Our state was supposed to be a historic, four-way toss-up for governor, with two major party candidates and two independent petitioners. One of those independents, Kinky Friedman, focused his campaign on recruiting new voters, especially young people, into the election process.

So what happened? Not only was the governor's race unexpectedly boring, with the incumbent winning easily, but voter turnout actually declined. More than 4.5 million Texans voted in the 2002 general election. This year, fewer than 4.4 million did. And during these past four years, the state has gained at least a million new residents.

In Dallas County, the alleged tsunami that washed out so many GOP office holders was more like a modest swell. Turnout declined from 37.25 percent of registered voters in 2002 to 34.2 percent this year. I'm beginning to like the idea that Arizonans just rejected: anyone who votes receives a chance to win a $1 million prize. The traditional strategies for encouraging people to vote certainly aren't working.

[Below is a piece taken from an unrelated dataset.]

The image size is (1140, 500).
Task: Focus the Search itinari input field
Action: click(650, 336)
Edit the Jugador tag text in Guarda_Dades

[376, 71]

Those of us who did vote appear as deeply divided as ever. Most Texas voters didn't want Gov. Rick Perry to serve another term, but they couldn't agree on who should take his place. Although some newcomers managed to oust incumbents in legislative races, their margins of victory were typically slim.

The same was true in most federal races where seats changed hands. Pennsylvania Senator Rick Santorum was trounced by his challenger, but Jim Webb of Virginia won his Senate seat in a 49.6 percent to 49.3 percent squeaker. The Democrats now control the U.S. House, but in the Senate, each party officially controls 49 seats. Two men elected as independents will occupy the Senate's last two seats. With that sort of party divide, it could still be hard to accomplish anything in Washington.

Last, many Republicans who lost races were moderates, the legislators most able to work across party lines. If there's one thing the GOP didn't need, it was retreating even farther to the right.

There is some good news. Many of the newly elected Democrats, at least at the national level, are conservative - the so-called Blue Dogs -- or moderate. Blue Dogs lost clout in recent years, but last week's election results show they're on the rebound. These folks are more interested in addressing policy problems than enforcing ideological purity.

And there will be more veterans of recent conflicts serving in Congress. They will add a critical perspective to discussions about national security.

The governor's race didn't have the entertainment value I'd hoped for, and I'm a little worried about Dallas County's new district attorney, given his prior legal entanglements. But I asked for change, and I got it. With a little patience, even an old clunker can get you where you need to go.

Jennifer Nagorka is a writer from Dallas.